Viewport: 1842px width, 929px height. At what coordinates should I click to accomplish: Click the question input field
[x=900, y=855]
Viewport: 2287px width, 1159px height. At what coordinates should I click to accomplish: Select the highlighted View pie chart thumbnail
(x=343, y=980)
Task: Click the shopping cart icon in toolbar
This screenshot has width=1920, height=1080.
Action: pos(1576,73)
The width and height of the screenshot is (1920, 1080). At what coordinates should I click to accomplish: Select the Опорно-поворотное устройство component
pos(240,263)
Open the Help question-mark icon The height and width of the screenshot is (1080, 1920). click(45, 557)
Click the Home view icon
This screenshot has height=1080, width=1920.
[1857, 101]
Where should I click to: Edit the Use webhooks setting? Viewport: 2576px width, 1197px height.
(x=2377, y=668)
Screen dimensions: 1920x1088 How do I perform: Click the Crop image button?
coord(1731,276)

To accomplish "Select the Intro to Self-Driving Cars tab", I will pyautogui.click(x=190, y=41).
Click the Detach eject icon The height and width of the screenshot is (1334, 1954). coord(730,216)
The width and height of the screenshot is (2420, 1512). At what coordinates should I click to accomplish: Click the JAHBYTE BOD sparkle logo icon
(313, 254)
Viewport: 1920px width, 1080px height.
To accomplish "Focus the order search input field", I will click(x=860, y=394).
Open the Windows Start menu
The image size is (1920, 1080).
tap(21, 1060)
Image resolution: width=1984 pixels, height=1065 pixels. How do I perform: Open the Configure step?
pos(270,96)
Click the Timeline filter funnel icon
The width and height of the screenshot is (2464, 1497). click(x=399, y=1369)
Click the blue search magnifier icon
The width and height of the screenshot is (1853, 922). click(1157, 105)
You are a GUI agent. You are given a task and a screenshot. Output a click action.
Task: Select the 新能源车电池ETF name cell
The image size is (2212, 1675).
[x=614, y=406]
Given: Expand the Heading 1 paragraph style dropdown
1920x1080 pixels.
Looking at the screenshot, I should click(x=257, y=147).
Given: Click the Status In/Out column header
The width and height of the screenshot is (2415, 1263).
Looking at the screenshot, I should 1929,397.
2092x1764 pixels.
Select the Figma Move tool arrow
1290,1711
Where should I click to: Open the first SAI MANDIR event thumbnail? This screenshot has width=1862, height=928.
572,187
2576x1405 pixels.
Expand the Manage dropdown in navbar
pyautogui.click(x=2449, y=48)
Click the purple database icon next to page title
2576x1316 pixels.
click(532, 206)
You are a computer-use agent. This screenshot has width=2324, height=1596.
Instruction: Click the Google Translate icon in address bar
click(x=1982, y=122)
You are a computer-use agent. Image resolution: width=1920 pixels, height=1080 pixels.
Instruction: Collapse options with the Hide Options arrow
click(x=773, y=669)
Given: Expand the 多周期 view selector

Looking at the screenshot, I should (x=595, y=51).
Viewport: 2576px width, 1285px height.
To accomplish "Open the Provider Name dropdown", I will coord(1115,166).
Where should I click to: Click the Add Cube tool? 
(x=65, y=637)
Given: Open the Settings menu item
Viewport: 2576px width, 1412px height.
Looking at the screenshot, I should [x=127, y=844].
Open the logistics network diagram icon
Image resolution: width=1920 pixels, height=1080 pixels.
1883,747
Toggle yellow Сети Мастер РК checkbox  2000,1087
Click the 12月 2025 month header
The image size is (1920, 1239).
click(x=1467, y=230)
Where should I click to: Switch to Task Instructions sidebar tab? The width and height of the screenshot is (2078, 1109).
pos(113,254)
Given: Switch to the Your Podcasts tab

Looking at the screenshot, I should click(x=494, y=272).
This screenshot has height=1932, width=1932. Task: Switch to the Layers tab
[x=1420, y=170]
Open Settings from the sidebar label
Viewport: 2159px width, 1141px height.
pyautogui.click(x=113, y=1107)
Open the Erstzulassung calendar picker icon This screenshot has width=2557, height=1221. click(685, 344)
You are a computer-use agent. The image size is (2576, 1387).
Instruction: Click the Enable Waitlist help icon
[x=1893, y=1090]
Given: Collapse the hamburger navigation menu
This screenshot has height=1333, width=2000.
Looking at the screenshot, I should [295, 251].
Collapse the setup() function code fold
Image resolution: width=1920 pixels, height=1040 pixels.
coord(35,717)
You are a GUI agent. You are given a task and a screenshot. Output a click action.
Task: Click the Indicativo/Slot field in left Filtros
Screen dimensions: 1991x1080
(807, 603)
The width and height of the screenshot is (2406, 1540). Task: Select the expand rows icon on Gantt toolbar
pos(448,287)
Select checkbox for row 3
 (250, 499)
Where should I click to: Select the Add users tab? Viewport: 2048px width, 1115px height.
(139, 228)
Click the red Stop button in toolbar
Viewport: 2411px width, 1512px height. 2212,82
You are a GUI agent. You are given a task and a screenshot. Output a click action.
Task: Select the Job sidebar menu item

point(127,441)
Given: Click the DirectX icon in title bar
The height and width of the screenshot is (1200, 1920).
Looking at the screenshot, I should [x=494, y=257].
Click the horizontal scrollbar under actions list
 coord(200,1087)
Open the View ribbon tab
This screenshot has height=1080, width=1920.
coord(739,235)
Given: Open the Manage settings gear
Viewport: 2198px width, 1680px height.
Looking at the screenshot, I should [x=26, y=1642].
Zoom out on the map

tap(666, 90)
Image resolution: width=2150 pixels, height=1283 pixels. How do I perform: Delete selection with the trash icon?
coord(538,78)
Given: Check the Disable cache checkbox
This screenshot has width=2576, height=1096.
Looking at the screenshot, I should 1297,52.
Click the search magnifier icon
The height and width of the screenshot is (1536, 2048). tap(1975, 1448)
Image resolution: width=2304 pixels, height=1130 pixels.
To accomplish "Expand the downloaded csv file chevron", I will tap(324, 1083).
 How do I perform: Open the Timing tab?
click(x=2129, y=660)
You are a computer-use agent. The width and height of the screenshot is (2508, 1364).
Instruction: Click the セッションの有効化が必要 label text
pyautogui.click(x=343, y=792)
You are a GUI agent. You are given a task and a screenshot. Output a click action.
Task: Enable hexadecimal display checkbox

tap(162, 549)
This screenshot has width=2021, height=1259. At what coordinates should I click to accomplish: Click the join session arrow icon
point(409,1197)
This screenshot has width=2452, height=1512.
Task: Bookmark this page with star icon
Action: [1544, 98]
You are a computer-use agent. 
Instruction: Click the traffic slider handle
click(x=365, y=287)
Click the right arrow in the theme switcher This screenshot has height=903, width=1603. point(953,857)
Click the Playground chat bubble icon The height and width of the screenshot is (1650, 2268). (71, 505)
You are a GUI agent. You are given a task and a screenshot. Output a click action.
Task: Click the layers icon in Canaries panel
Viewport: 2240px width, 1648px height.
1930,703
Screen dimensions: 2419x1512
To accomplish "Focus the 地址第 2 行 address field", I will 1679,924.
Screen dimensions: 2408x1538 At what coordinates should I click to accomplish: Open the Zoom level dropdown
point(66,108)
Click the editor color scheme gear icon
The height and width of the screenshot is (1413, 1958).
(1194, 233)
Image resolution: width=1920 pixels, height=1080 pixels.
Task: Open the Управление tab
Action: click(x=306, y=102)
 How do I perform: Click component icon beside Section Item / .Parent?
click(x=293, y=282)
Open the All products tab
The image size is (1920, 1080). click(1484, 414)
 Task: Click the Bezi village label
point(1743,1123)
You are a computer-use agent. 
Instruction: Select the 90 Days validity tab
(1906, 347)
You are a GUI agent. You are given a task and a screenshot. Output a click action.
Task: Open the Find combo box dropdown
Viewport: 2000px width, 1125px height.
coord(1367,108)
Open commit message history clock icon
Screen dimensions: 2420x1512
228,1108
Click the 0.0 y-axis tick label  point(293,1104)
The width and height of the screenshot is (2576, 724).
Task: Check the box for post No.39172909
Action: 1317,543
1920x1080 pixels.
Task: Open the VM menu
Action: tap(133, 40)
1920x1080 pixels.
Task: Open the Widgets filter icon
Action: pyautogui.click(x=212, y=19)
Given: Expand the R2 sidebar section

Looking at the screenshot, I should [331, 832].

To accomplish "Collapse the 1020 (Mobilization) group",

======

■ WHAT TO PRODUCE ■
Begin with the line above that has "Open the Erstzulassung" and continue through the line that has "Given: Click the DirectX icon in title bar", setting each one down exactly. Stop there.

■ YOUR RESPONSE ■
Open the Erstzulassung calendar picker icon This screenshot has width=2557, height=1221. click(685, 344)
You are a computer-use agent. The image size is (2576, 1387).
Instruction: Click the Enable Waitlist help icon
[x=1893, y=1090]
Given: Collapse the hamburger navigation menu
This screenshot has height=1333, width=2000.
Looking at the screenshot, I should [295, 251].
Collapse the setup() function code fold
Image resolution: width=1920 pixels, height=1040 pixels.
coord(35,717)
You are a GUI agent. You are given a task and a screenshot. Output a click action.
Task: Click the Indicativo/Slot field in left Filtros
Screen dimensions: 1991x1080
(807, 603)
The width and height of the screenshot is (2406, 1540). Task: Select the expand rows icon on Gantt toolbar
pos(448,287)
Select checkbox for row 3
 (250, 499)
Where should I click to: Select the Add users tab? Viewport: 2048px width, 1115px height.
(139, 228)
Click the red Stop button in toolbar
Viewport: 2411px width, 1512px height. 2212,82
You are a GUI agent. You are given a task and a screenshot. Output a click action.
Task: Select the Job sidebar menu item

point(127,441)
Given: Click the DirectX icon in title bar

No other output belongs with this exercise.